Passage provided ▸
Rencontrer les enseignants
Xavier SerraFull Professor
Dept. of Information and Communication Technologies, UPF
Prof Julius O Smith, IIIProfessor of Music and (by courtesy) Electrical Engineering
CCRMA
Welcome back to the course on RSNO processing for music applications.
We are in the second week in the course and
this is the second part of the lecture on the Discrete Fourier Transform.
In the first part we focused on the basic equation of the DFT,
so now let's continue.
We will briefly review the DFT equation, and then we will talk about how the DFT
works when our input signal is a complex sinusoid, or when it’s a real sinusoid.
And then we will talk about the Inverse-DFT.
So DFT can be understood as the projection of a signal into a finite
set of complex sine waves.
Thus, it is able to identify how much of each of these sinusoids
is present in the signal.
So from the equation, the concept of the inner
product expresses this idea that the signal,
x of n when we project it on the complex sinusoid
it's e to the minus j to pi k n over N.
We are basically measuring the amount of the sinusoids in the signal.

What you have to do ▸ Resume the lecture transcript on the Discrete Fourier Transform, starting right after its last sentence. You won't need the items that follow this text.

Stored records ▸

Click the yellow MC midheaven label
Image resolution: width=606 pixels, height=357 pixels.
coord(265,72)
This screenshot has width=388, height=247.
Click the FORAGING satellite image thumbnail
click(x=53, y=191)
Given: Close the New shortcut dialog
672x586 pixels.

* * *

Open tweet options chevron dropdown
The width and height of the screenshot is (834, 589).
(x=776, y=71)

Exercise result ▸
If we show an example, this violin sound, so we are taking a fragment of this sound.
[MUSIC]
Okay, so we are taking capital N samples of this violin sound and
we are projecting it into these complex sinusoids that we are generating.
Under result is this spectrum express in units,
so we see the magnitude and the phase spectrum.
In the magnitude we see the amount of each of the sinusoids present in the signal,
and in the phase we are identifying the location of these
sinusoids with respect to time zero.
So, if we plan how to compute the DFT of one single complex sinusoid,
we'll understand this concept a little bit better.
So let's start from an input signal, x sub 1, which is
defined as a complex sinusoid of length, capital N, and
has a given frequency expressed by this index, k sub 0.
And what we going to do is, we're going to substitute our input
signal X in our DFT equation by these complex sinusoid.
So therefore, we have a product of two complex sinusoids,
we can sum the exponents, and we obtain a single
complex sinusoid with a more complex exponent.
And this, in fact, is the sum of a geometric series, and
therefore, it has a closed form that can be expressed by this equation.
And by basically inspecting this equation we can see that when
k is not equal to k sub 0, the denominator
is not 0, and the numerator is 0.
Therefore, all the output signal X of k
is equal to capital N when k is equal to k sub 0, and is equal to 0 for the rest.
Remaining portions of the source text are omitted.